Yes. Will there be price divergence then?
The simple answer is that it will be a contributory factor. However, as we have said, there are many factors that make up a price control, and that would be one of them. So yes, that would be a factor that would tend to increase divergence at that time.
NIE has, I presume, included in its analysis the pre-privatisation GB liquidation or reduction of assets. If that were taken into account, would NIE's analysis of regulatory year by regulatory year still synchronise? One problem for the Committee is the synchronisation of regulatory years with a GB phase that was two years earlier. What I am really trying to get at is this: if one took into account the treatment of pre-privatisation assets in GB, would NIE's analysis still hold?
NIE's analysis holds for any situation because all it has done is align. If one measures the development of two schoolchildren, one measures them both at 15 years of age. Whereas one child might have been born two years later, one has to wait two years before the measurement can be done.
That is the difficulty for the Committee.

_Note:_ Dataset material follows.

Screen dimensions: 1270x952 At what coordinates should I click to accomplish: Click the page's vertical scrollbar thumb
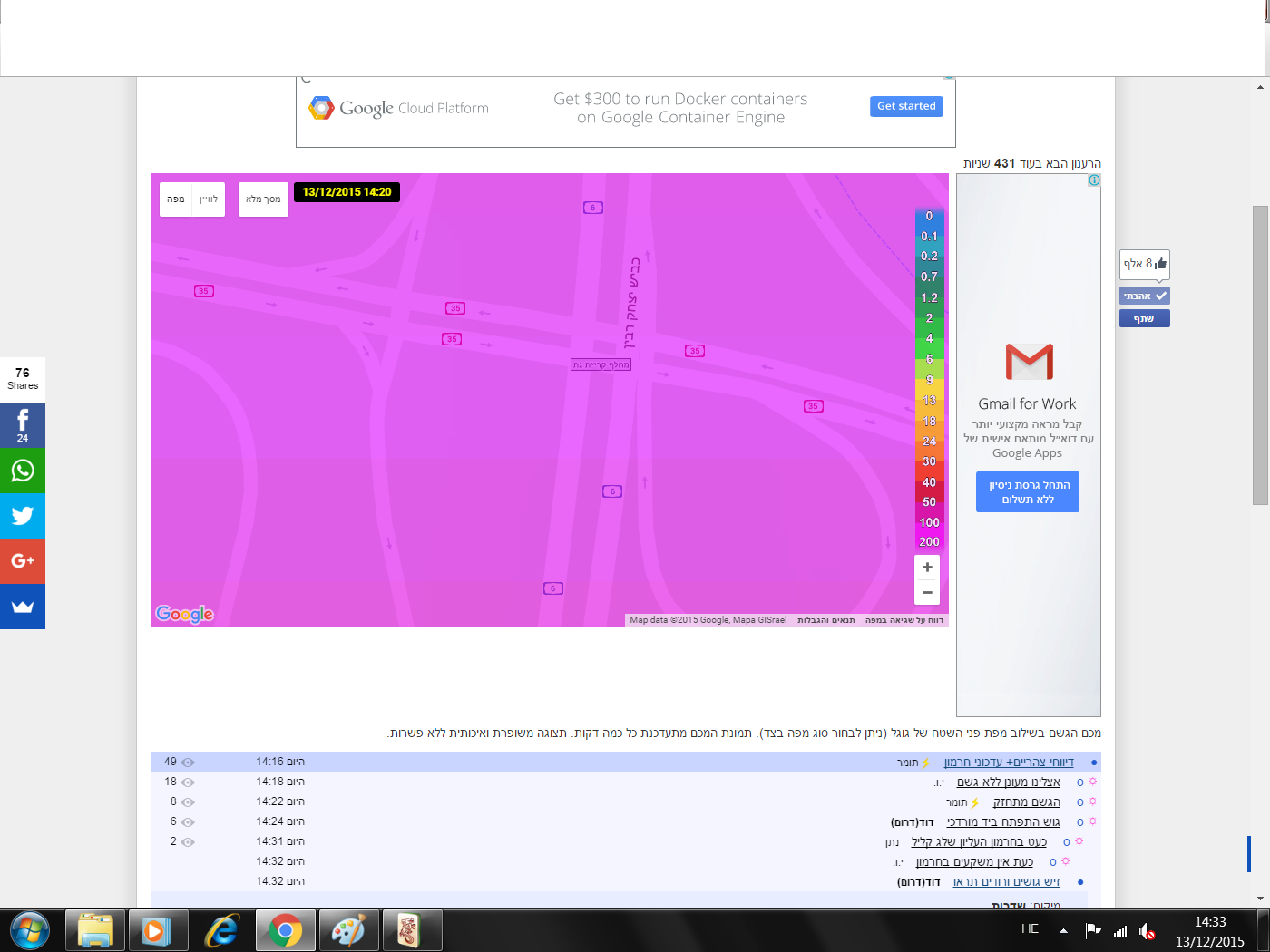pos(1260,354)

NIE's comparison methodology is valid, no matter what the underlying components are, because it is simply an alignment to make the comparison valid. If you are asking how it would be different in terms of the gap between the two, I do not think I could answer that without examining it.

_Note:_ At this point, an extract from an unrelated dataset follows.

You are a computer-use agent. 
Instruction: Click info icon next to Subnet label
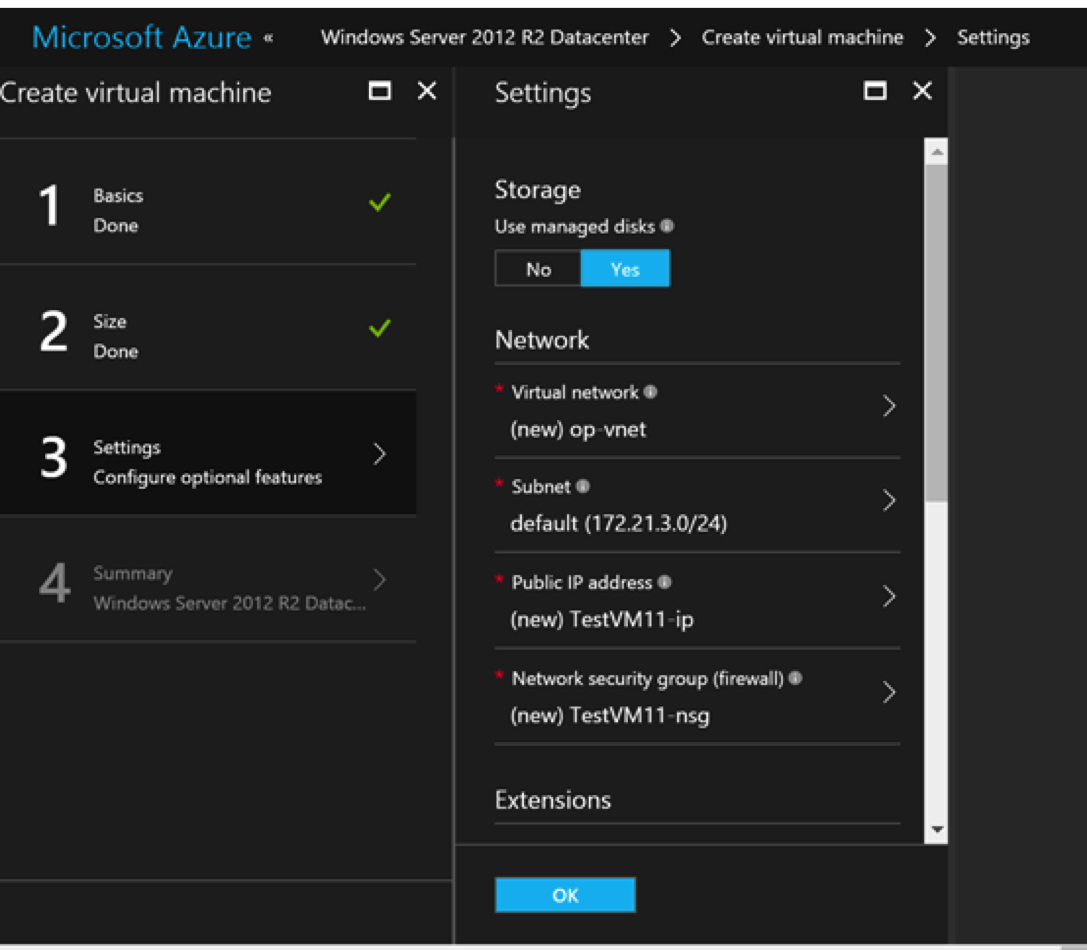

You said that Sx3 accounts for only 15% of NIE revenue. How profitable is Sx3? Is it worth it?
It is a profitable company. I hope that I am not dealing in price-sensitive information now. It is not as profitable as it was previously, in that all tech stock companies and IT companies have been through a difficult period. Everyone is experiencing difficulties at the moment. It is not only the regulator's problem - Mr Wells is driving the share price down - it is also the performance of those companies. That indicates the risky nature of those companies. They are by no means a penalty kick in terms of their profitability. They need to be worked at, they need careful management, they need good strategies. They also need a lot of investment.
Do you regard OFREG's analysis, which compares calendar years as opposed to regulatory years, as being inaccurate?
Yes, I do. I think Douglas McIldoon would agree that for the comparison to be valid it is necessary to compare regulatory years rather than calendar years. With regard to systemic divergence, NIE has demonstrated that there is no systemic divergence by comparing the development of the two companies over similar periods of time.
On the other hand, OFREG states that if one comes right up to date, post-2000 GB price review, a marked divergence will be seen. NIE would agree that that happened only at the 2000 GB review and that there was nothing systemic about what went on in the previous 10 years. Therefore, the question is: what will happen when the review is conducted? My opinion is that as long as the review is conducted according to well-understood methodology and precedent, the answer will emerge. That answer might show that the difference is being maintained or that the difference has increased. It is unlikely that the difference will be reduced; it is more likely to increase.
The reason for that increase should be well understood. I go back to the point I made earlier: in Northern Ireland the plant and equipment used per customer is half as much again as the average in GB, and it must be paid for. Alternatively NIE could offer an inferior quality of supply, which would not be acceptable.
The Committee Members appear to be satisfied, at least up to this point. After you leave they will probably think of some more questions, and we may write to you again. Thank you for attending and dealing with our questions. We are trying to probe this issue in order to find the proper way forward.
I hope that we have added to your understanding, and we will answer any follow-up questions that you might have.